We have thus far assumed, as did the parties here and the courts below, that the controlling regulation in fact precluded insurance coverage for spring wheat reseeded on winter wheat acreage. It explicitly states that the term "wheat crop shall not include . . . winter wheat in the 1945 crop year, and spring wheat which has been reseeded on winter wheat acreage in the 1945 crop year." [Sec. 414.37 (v) of Wheat Crop Insurance Regulations, 10 Fed. Reg. 1591.] The circumstances of this case tempt one to read the regulation, since it is for us to read it, with charitable laxity. But not even the temptations of a hard case can elude the clear meaning of the regulation. It precludes recovery for "spring wheat which has been reseeded on winter wheat acreage in the 1945 crop year." Concerning the validity of the regulation, as "not inconsistent with the provisions" of the Federal Crop Insurance Act, no question has been raised.

The judgment is reversed and the cause remanded for further proceedings not inconsistent with this opinion.

MR. JUSTICE BLACK and MR. JUSTICE RUTLEDGE dissent.

MR. JUSTICE JACKSON, dissenting.

Reversed.

I would affirm the decision of the court below. If crop insurance contracts made by agencies of the United States Government are to be judged by the law of the State in which they are written, I find no error in the court below. If, however, we are to hold them subject only to federal law and to declare what that law is, I can see no reason why we should not adopt a rule which recognizes the practicalities of the business.

It was early discovered that fair dealing in the insurance business required that the entire contract between the policyholder and the insurance company be embodied in the writings which passed between the parties, namely, the written application, if any, and the policy issued. It may be well enough to make some types of contracts with the Government subject to long and involved regulations published in the Federal Register. To my mind, it is an absurdity to hold that every farmer who insures his crop knows what the Federal Register contains or even knows that there is such a publication. If he were to peruse this voluminous and dull publication as it is issued from time to time in order to make sure whether anything has been promulgated that affects his rights, he would never need crop insurance, for he would never get time to plant any crops.
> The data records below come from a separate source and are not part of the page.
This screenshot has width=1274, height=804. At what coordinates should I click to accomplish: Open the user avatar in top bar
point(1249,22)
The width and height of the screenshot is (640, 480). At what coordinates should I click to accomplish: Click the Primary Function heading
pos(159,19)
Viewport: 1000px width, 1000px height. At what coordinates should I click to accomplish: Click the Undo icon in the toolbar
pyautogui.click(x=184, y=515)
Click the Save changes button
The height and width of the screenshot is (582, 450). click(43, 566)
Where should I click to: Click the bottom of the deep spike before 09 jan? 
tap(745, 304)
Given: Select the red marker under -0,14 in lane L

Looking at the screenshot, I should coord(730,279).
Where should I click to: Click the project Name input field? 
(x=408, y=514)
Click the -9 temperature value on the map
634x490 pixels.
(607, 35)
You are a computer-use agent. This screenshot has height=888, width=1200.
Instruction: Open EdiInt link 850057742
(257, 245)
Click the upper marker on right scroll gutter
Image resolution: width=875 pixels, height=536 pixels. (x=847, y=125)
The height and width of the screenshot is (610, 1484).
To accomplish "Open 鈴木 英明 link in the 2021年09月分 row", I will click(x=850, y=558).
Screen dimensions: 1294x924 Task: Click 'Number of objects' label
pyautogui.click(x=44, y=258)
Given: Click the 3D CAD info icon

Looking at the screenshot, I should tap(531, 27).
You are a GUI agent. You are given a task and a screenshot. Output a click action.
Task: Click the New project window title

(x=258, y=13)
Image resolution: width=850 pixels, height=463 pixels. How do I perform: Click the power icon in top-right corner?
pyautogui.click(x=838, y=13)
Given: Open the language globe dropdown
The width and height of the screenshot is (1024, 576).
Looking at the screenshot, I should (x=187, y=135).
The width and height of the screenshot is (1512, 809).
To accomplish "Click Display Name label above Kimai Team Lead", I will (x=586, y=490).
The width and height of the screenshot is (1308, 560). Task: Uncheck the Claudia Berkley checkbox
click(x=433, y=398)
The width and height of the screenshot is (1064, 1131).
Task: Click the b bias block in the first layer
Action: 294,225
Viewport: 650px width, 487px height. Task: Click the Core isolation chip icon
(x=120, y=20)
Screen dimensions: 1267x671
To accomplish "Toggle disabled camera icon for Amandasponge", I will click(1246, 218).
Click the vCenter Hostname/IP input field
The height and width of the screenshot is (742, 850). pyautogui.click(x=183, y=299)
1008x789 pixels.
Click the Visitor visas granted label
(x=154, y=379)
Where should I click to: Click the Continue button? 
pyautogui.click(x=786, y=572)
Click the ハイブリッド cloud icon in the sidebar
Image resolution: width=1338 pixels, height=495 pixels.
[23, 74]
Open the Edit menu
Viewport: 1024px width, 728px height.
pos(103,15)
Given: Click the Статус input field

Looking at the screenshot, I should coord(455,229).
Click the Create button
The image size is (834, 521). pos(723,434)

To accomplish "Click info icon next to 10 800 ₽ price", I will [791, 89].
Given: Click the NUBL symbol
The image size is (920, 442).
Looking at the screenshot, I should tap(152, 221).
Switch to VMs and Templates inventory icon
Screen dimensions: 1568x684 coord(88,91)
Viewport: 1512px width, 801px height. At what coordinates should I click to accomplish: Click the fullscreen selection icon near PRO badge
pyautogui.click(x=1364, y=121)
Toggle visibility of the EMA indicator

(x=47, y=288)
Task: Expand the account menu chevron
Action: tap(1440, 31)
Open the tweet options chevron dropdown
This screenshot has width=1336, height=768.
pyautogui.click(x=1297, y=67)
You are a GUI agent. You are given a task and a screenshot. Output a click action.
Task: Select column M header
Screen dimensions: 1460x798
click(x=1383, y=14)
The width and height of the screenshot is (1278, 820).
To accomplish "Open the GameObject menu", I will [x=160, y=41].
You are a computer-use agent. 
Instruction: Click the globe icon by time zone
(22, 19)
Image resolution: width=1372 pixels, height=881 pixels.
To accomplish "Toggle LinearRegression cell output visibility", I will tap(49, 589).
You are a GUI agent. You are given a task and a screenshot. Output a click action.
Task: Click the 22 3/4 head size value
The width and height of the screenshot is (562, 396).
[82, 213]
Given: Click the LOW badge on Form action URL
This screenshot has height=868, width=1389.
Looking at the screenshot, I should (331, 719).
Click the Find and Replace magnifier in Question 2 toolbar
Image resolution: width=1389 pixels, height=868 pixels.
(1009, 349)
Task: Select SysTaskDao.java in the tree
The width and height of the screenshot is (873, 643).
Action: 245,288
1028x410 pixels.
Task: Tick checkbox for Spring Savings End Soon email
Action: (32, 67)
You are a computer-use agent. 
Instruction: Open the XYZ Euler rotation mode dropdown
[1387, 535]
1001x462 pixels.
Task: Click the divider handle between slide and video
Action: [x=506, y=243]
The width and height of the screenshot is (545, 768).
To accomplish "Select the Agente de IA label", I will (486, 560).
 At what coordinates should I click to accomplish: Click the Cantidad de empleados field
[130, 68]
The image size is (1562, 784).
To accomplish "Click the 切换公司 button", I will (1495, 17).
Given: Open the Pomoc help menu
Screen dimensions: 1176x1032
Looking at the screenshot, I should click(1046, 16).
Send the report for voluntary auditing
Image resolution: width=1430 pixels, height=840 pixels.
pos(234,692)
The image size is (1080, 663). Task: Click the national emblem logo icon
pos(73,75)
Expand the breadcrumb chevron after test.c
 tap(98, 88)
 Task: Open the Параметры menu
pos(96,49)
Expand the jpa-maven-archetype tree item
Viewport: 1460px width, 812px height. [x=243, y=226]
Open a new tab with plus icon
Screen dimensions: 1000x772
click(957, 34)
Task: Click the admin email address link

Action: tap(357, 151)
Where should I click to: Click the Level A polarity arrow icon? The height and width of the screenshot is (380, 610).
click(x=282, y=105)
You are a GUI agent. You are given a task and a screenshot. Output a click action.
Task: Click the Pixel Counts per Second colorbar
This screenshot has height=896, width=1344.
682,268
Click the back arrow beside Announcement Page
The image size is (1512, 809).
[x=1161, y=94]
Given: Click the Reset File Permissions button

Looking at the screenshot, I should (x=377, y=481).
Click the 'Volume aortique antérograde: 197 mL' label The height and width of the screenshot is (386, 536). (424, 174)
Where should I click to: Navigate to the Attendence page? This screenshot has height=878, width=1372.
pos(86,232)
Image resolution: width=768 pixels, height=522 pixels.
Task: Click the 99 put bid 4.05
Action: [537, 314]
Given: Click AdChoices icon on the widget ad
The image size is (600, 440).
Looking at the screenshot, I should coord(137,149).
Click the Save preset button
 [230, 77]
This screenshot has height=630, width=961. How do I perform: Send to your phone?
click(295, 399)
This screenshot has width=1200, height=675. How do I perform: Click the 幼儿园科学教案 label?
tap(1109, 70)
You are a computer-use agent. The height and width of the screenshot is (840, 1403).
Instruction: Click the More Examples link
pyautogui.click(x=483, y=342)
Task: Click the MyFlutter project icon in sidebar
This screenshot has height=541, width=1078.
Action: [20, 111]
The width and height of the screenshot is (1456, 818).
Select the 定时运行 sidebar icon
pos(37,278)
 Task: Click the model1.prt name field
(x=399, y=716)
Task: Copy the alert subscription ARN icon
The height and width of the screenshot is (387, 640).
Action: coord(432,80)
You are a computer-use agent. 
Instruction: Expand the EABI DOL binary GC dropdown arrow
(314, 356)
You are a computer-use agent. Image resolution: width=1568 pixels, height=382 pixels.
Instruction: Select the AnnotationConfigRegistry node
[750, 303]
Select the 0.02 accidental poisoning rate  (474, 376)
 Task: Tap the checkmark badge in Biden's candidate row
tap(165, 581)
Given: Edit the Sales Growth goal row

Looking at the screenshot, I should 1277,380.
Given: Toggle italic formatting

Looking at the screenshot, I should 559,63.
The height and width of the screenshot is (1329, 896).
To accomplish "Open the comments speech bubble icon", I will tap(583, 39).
Nor am I convinced that a reading of technically-worded regulations would enlighten him much in any event.

In this case, the Government entered a field which required the issuance of large numbers of insurance policies to people engaged in agriculture. It could not expect them to be lawyers, except in rare instances, and one should not be expected to have to employ a lawyer to see whether his own Government is issuing him a policy which in case of loss would turn out to be no policy at all. There was no fraud or concealment, and those who represented the Government in taking on the risk apparently no more suspected the existence of a hidden regulation that would render the contract void than did the policyholder. It is very well to say that those who deal with the Government should turn square corners. But there is no reason why the square corners should constitute a one-way street.

The Government asks us to lift its policies out of the control of the States and to find or fashion a federal rule to govern them. I should respond to that request by laying down a federal rule that would hold these agencies to the same fundamental principles of fair dealing that have been found essential in progressive states to prevent insurance from being an investment in disappointment.

MR. JUSTICE DOUGLAS joins in this opinion.